Description of the task: The material below holds a span beginning at the line with "[tab] (39, 1687)" and ending at the line with "Home (13, 34)". Quote that span exactly, both ends included, and only that span.

++++++

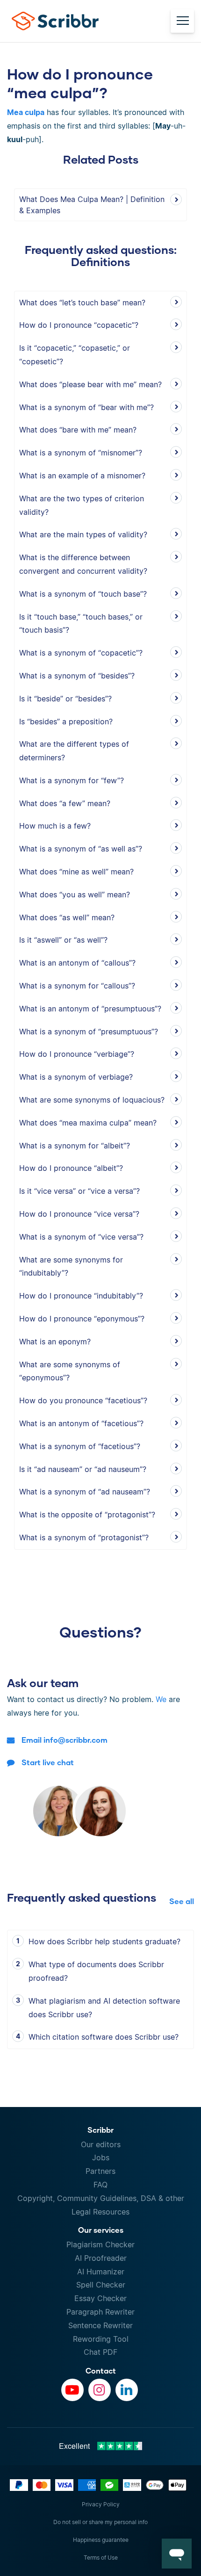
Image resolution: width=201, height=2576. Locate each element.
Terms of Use (101, 2557)
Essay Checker (100, 2298)
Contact (101, 2370)
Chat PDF (100, 2352)
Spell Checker (100, 2284)
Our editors (101, 2144)
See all (181, 1901)
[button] (177, 2554)
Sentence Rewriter (100, 2325)
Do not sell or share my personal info (100, 2521)
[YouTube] (72, 2390)
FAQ (100, 2184)
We (161, 1699)
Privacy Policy (101, 2504)
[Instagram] (99, 2390)
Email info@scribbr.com (65, 1739)
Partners (100, 2171)
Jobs (100, 2157)
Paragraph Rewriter (100, 2311)
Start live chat (48, 1762)
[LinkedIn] (126, 2390)
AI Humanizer (100, 2271)
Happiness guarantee (101, 2539)
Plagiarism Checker (100, 2244)
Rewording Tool (101, 2339)
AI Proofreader (101, 2258)
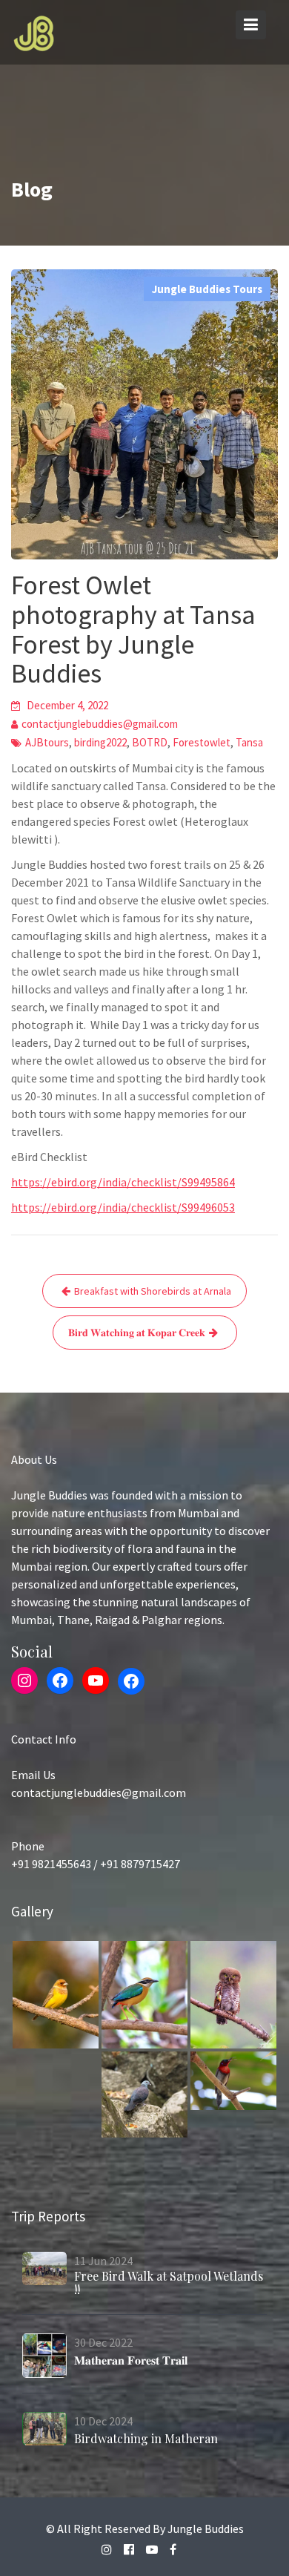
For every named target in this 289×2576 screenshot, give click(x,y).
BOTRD (149, 742)
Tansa (249, 742)
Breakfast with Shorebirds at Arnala (152, 1291)
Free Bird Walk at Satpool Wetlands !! (168, 2282)
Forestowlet (201, 742)
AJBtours (47, 742)
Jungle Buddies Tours (207, 289)
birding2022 (100, 742)
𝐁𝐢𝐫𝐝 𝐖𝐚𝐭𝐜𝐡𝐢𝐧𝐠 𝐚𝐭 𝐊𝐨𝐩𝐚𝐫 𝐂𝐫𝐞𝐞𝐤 (136, 1332)
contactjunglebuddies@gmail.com (99, 724)
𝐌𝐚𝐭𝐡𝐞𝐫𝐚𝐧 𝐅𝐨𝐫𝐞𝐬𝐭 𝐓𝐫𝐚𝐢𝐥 (130, 2360)
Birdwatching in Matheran (146, 2438)
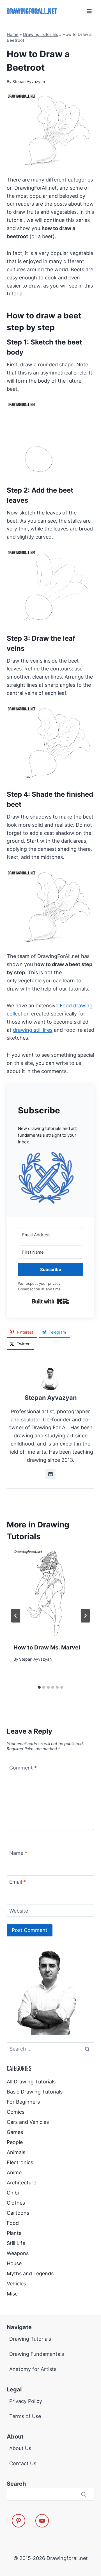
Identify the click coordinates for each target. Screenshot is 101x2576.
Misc (12, 2294)
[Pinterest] (18, 2521)
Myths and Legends (30, 2273)
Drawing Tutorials (40, 34)
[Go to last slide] (15, 1616)
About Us (20, 2448)
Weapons (18, 2253)
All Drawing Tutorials (31, 2082)
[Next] (85, 1616)
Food (13, 2223)
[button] (50, 1178)
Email (17, 1882)
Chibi (13, 2193)
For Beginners (23, 2102)
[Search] (83, 2494)
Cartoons (18, 2213)
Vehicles (16, 2284)
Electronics (20, 2162)
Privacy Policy (25, 2401)
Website (18, 1911)
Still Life (16, 2243)
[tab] (39, 1687)
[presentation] (50, 1593)
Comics (15, 2112)
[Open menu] (89, 11)
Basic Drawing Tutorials (35, 2092)
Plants (14, 2233)
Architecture (21, 2183)
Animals (16, 2152)
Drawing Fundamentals (36, 2354)
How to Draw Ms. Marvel (46, 1647)
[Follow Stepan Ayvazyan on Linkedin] (50, 1474)
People (15, 2142)
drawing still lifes (32, 1030)
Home (13, 34)
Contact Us (22, 2463)
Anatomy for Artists (32, 2369)
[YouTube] (42, 2521)
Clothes (16, 2203)
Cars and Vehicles (28, 2122)
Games (15, 2132)
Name (18, 1853)
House (14, 2263)
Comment (23, 1768)
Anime (14, 2172)
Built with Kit (50, 1301)
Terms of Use (25, 2416)
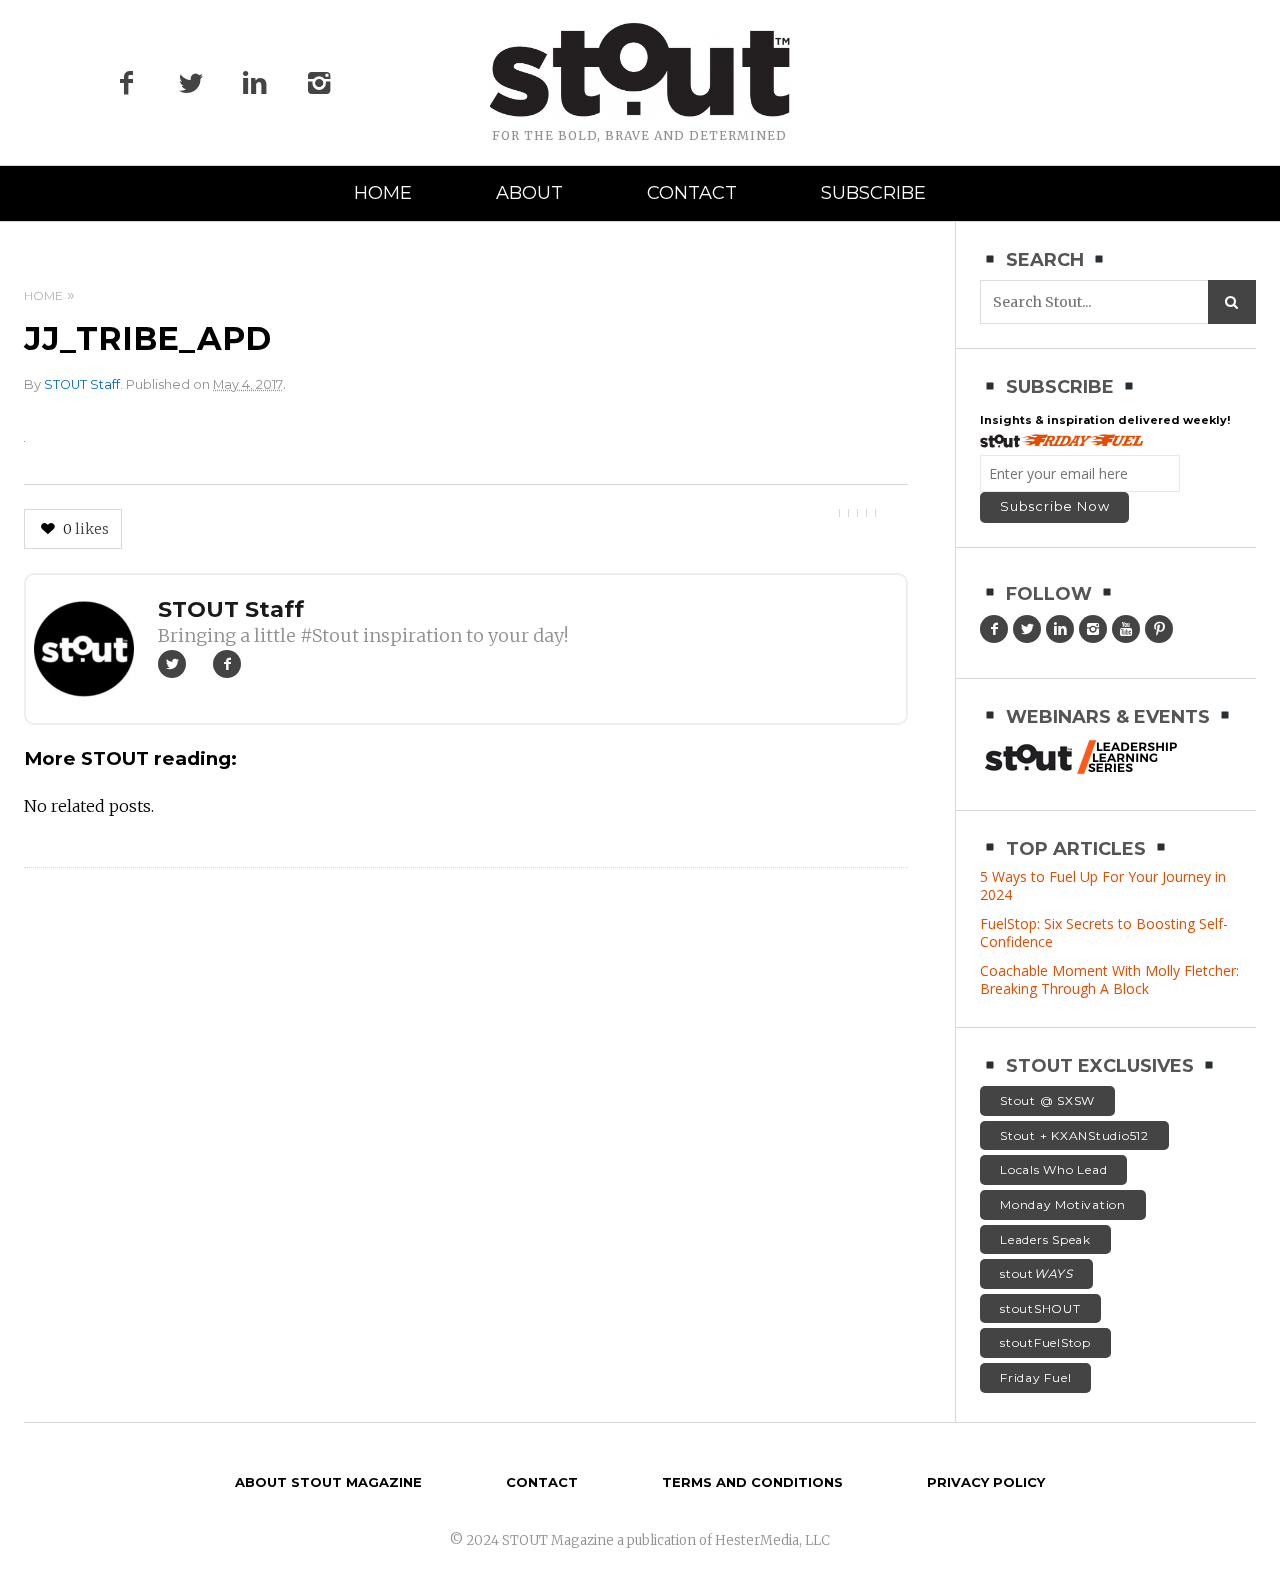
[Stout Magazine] (640, 70)
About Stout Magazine (328, 1482)
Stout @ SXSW (1047, 1100)
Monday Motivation (1063, 1204)
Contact (692, 193)
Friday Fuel (1035, 1377)
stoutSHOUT (1040, 1308)
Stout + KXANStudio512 (1074, 1135)
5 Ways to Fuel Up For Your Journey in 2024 (1103, 885)
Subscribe (873, 193)
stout (1036, 1273)
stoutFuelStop (1045, 1342)
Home (383, 193)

++++++

Expected output:
[tab] (39, 1687)
[presentation] (50, 1593)
Comics (15, 2112)
[Open menu] (89, 11)
Basic Drawing Tutorials (35, 2092)
Plants (14, 2233)
Architecture (21, 2183)
Animals (16, 2152)
Drawing Fundamentals (36, 2354)
How to Draw Ms. Marvel (46, 1647)
[Follow Stepan Ayvazyan on Linkedin] (50, 1474)
People (15, 2142)
drawing still lifes (32, 1030)
Home (13, 34)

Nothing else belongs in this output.